WDKN (1260 AM) is a radio station operating in Dickson, Tennessee. It was formerly owned by Edmisson Communications, a local Dickson company. It is currently owned and operated by R & F Communications, also a local Dickson company.

WDKN broadcasts a 5,000-watt signal during daylight hours but is restricted by the Federal Communications Commission to 18 watts after dark so as not to interfere with out-of-market stations on the same frequency.

==History==
WDKN's origins date back to the summer of 1954, when John Bailey of Clarksville found an available frequency and thought of Dickson. Bailey started looking for someone to take on the task of co-owning and running a radio station in Dickson on 1260 kHz. It turns out he did not find anyone, but Bill Potts found him. Potts became majority owner in the now three-way partnership, which also included Mitchell Hayes.

On New Years Day 1955, at 1 p.m. Central time, the first words ever to be spoken over the airwaves of WDKN were "This is Hal Smith beginning a history of broadcasting in Dickson, Tennessee....there was a baby born in Wisconsin this morning at 12:01 a.m., and in Dickson, Tennessee here at 1:00 p.m., January 1st 1955, a radio station was born."

WDKN's first studio location was on Main Street above the current downtown Bank of Dickson location. When Mr.
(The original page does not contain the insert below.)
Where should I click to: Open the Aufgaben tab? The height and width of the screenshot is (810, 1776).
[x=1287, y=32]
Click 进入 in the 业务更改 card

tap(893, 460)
Potts, who died in 2004, was asked about the station's philosophy in the early days, he replied "If it happened, we covered it." He also said the station staff worked by a few basic principles, among them "the first thing we do is serve the public, money wouldn't enter into it." Mr. Potts went on to own and work with the station for 25 years.

In late 1960, the studios moved to a building at the corner of College and Poplar Streets, near the present-day locations of Dickson Funeral Home and Dickson Florist. In 1984, Edmisson and Eubanks Communication, Inc., (Tommy Edmisson and Oscar Eubanks and Leroy Kennell) ownership group took control of WDKN. The studios have been at 106 East College Street since the mid-1980s.

Since day one WDKN has been the community's radio station. Among the programs a listener might have heard during the early days of the station were Lost & Found, Saturday Sidelights, Old Timers Program (which continues to run as of 2016), Ida's News and Views with Ida Nicks, and Gospel Echoes, just to name a few. Local singing groups, both live and (especially later) recorded such as Neil Gillum and the Lonesome Valley Boys also performed regularly, particularly during the station's early years. Another staple of early programming was a daily listing of those who were confined to the local Goodlark Hospital, which continued until the hospital was acquired in the 1990s by HCA, which immediately ended the practice over privacy concerns. However, death notices of those in local funeral homes continue to be aired as of 2016.

Many of Dickson County's most notable citizens have regularly hosted shows, among them Bill Potts, Warren Medley (who continued to host Old Timers and Know Your County on Saturday mornings until his retirement shortly before his death at age 90), Henry Ragan (host of Life in the Tennessee Valley, which is now hosted by his son, Dale Ragan), Vernon Hamilton, local physicians Dr. Jimmy Jackson and Dr. Walter Bell, Joe Webster (the staff announcer during most of the 1960s and 1970s), Ralph Easley, L. D. Filson (the station's engineer who also did many live local sports broadcasts over the years), Chris Norman, formerly also editor of the community newspaper The Dickson Herald and many, many more. Many other prominent local citizens have appeared as guests on a regular or infrequent basis. WDKN's studio and transmission equipment was maintained by the station's engineer, L. D. Filson, from about 1958 until his retirement in 1982.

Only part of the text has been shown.